> _PROVIDED TEXT_:
· · · · · · ·

Backstage Pass Even before the nightmare 2 hour 20 Km trip from the freeway to the stadium to review the concert, getting in contact with the right people had been a chore on it's own. As reported in the last edition we had several phone conversations with Manfred Rocha of Rocklight in Van Nuys well in advance of the concert. As the concert day approached our messages left on Manfred's answering machine went un-returned. Fortunately one my sources was able to provide Rocklight's Mark Lowman's cellular phone number. A couple of calls later and Mark kindly arranged a backstage pass.
I have been a fan of Pink Floyd since my teenage years. One of my earliest record purchases was Umagamma and the battered and torn double album still lurks in the depths of one of my milk crates of vinyl. I have avidly followed the band and the solo career of Roger Waters even attending his "Pros & Cons" and "Radio Chaos" concerts. Since Pink Floyd concert tours were so infrequent (until recently), I had never seen them play live until the "Momentary Lapse" tour visited Toronto.
I went to the "Momentary Lapse Of Reason" concert and was frankly disappointed. Not that the visuals, varilights or special effects were in any way disappointing. The laser simulators were a little lame with wide and wimpy beams in washed out colours but then again, that's the nature of simulations; they are never as good as the real thing.

The lasers on that tour were interesting but average with single and double bounce beam matrixes formed around the performers; a mirror-ball effect and some static grating effects. I kept waiting to see some fancy 15 frame per second, 16.7 million colour, 3D animations on the circular rear projection screen - they never materialised.

· · · · · · ·

> _DATA TO PROCESS_:
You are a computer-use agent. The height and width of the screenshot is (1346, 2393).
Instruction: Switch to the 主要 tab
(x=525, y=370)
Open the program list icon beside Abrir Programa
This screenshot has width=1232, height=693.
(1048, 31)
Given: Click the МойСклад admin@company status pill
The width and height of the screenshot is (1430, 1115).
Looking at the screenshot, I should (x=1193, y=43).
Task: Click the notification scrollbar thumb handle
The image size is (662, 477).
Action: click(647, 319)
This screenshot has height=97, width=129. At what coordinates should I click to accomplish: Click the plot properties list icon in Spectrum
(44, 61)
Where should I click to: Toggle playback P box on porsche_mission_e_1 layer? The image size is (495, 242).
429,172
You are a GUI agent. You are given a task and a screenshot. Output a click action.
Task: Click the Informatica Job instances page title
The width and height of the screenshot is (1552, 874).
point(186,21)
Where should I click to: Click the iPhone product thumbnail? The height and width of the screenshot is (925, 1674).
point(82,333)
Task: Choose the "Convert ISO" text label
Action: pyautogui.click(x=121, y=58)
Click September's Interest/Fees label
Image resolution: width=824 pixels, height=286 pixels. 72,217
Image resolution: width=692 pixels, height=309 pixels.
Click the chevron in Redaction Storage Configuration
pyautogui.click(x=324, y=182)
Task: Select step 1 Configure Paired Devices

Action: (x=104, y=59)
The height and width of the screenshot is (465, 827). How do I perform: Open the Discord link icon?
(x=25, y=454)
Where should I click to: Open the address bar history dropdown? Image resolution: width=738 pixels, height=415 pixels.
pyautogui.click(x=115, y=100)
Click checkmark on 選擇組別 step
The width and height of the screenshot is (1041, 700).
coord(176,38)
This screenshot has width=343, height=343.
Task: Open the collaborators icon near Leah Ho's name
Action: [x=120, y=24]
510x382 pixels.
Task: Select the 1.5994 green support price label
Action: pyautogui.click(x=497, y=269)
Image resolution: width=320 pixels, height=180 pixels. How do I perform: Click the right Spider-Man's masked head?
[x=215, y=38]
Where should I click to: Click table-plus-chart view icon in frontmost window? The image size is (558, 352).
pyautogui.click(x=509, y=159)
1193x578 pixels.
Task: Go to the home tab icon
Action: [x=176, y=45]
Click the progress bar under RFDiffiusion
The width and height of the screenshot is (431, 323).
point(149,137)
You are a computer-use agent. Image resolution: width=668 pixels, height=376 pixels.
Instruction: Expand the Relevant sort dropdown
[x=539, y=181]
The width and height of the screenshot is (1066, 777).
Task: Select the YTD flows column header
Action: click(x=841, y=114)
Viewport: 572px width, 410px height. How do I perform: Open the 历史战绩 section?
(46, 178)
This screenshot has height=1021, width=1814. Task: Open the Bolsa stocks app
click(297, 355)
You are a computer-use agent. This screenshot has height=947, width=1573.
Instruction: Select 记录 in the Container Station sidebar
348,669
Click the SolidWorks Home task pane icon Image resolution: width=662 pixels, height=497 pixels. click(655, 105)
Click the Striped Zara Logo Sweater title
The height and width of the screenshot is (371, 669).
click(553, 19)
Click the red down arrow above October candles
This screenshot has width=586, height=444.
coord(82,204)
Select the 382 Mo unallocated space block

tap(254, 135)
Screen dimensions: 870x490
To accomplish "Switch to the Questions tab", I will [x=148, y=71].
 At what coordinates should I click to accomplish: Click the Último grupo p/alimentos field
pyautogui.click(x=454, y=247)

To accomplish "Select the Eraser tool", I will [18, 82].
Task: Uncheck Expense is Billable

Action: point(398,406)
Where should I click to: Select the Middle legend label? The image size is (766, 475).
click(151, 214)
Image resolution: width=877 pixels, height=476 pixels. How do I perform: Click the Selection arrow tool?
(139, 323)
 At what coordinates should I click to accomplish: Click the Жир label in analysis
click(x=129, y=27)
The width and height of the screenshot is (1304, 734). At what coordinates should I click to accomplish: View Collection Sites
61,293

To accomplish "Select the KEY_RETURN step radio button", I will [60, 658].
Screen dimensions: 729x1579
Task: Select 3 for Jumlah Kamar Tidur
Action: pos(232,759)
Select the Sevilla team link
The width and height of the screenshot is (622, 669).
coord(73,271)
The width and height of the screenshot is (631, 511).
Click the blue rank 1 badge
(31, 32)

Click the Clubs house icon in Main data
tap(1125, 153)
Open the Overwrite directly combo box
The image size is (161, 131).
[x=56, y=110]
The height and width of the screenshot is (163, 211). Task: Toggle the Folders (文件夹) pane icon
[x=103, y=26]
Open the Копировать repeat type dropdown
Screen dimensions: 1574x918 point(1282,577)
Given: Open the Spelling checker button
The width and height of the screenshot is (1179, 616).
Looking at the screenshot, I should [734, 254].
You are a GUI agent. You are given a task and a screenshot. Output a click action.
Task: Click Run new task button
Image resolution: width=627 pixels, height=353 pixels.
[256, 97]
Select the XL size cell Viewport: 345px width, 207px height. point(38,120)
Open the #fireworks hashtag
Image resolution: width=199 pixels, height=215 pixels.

· · · · · · ·

> _TO-DO LIST_:
A) Reproduce the listing verbatim, from the line with "You are a computer-use agent. This" to the line with "Looking at the screenshot, I should [734, 254].", including both of those lines.
B) Continue the Pink Floyd concert review from its last sentence.

> _THE REPLIES_:
A)
You are a computer-use agent. This screenshot has height=947, width=1573.
Instruction: Select 记录 in the Container Station sidebar
348,669
Click the SolidWorks Home task pane icon Image resolution: width=662 pixels, height=497 pixels. click(655, 105)
Click the Striped Zara Logo Sweater title
The height and width of the screenshot is (371, 669).
click(553, 19)
Click the red down arrow above October candles
This screenshot has width=586, height=444.
coord(82,204)
Select the 382 Mo unallocated space block

tap(254, 135)
Screen dimensions: 870x490
To accomplish "Switch to the Questions tab", I will [x=148, y=71].
 At what coordinates should I click to accomplish: Click the Último grupo p/alimentos field
pyautogui.click(x=454, y=247)

To accomplish "Select the Eraser tool", I will [18, 82].
Task: Uncheck Expense is Billable

Action: point(398,406)
Where should I click to: Select the Middle legend label? The image size is (766, 475).
click(151, 214)
Image resolution: width=877 pixels, height=476 pixels. How do I perform: Click the Selection arrow tool?
(139, 323)
 At what coordinates should I click to accomplish: Click the Жир label in analysis
click(x=129, y=27)
The width and height of the screenshot is (1304, 734). At what coordinates should I click to accomplish: View Collection Sites
61,293

To accomplish "Select the KEY_RETURN step radio button", I will [60, 658].
Screen dimensions: 729x1579
Task: Select 3 for Jumlah Kamar Tidur
Action: pos(232,759)
Select the Sevilla team link
The width and height of the screenshot is (622, 669).
coord(73,271)
The width and height of the screenshot is (631, 511).
Click the blue rank 1 badge
(31, 32)

Click the Clubs house icon in Main data
tap(1125, 153)
Open the Overwrite directly combo box
The image size is (161, 131).
[x=56, y=110]
The height and width of the screenshot is (163, 211). Task: Toggle the Folders (文件夹) pane icon
[x=103, y=26]
Open the Копировать repeat type dropdown
Screen dimensions: 1574x918 point(1282,577)
Given: Open the Spelling checker button
The width and height of the screenshot is (1179, 616).
Looking at the screenshot, I should [734, 254].

B)
The source of my disappointment was not the quality of the production but rather the quality of David Gilmour's singing. I guess that after a decade of listening to "Comfortably Numb" sung by Waters, Gilmour failed to satisfy even after making allowances for the inevitable difference between recorded and live performances.


The Division Bell Concert

With a coveted "Access All Areas" pass in hand, the traffic and parking frustrations behind me, it suddenly all became real and exciting. Soon I would be watching one of my all time favorite rock bands up close and personal; a once in a lifetime opportunity thanks to Rocklight.
I entered the backstage area after the show had started. I was warmly greeted by one of the IATSE stage hands who recognised me from other shows we had worked on. He kindly offered to lead me to the laser area. There we were greeted by an irate and hostile laser operator who berated me for being on a "high security" stage even though the IA stage hand and security had admitted me to the area without question. I retreated from the rude verbal barrage and made my way out to the area in front of the sound and light control position to watch the show.
The vast proscenium arch was liberally studded with varilights and other fixtures. The huge circular projection screen with it's perimeter of varilights was back but with a twist. This time is was motorised and tiltable so it could be lowered over the band and it's lights used to give a "UFO" like look. The rear projected movie films were crisp and bright. The band had it's own 'sub-stage'' with transparent back and roof.
The first laser effect I saw was a simple double mirror bounce. What was striking about it was the intense, emerald green (510.6 nm). Even with several kilowatts of other lighting on the band, the laser beams, emanating from stage left and right, were vivid and solid. As additional beams were added to the array, the brightness did not drop perceptibly.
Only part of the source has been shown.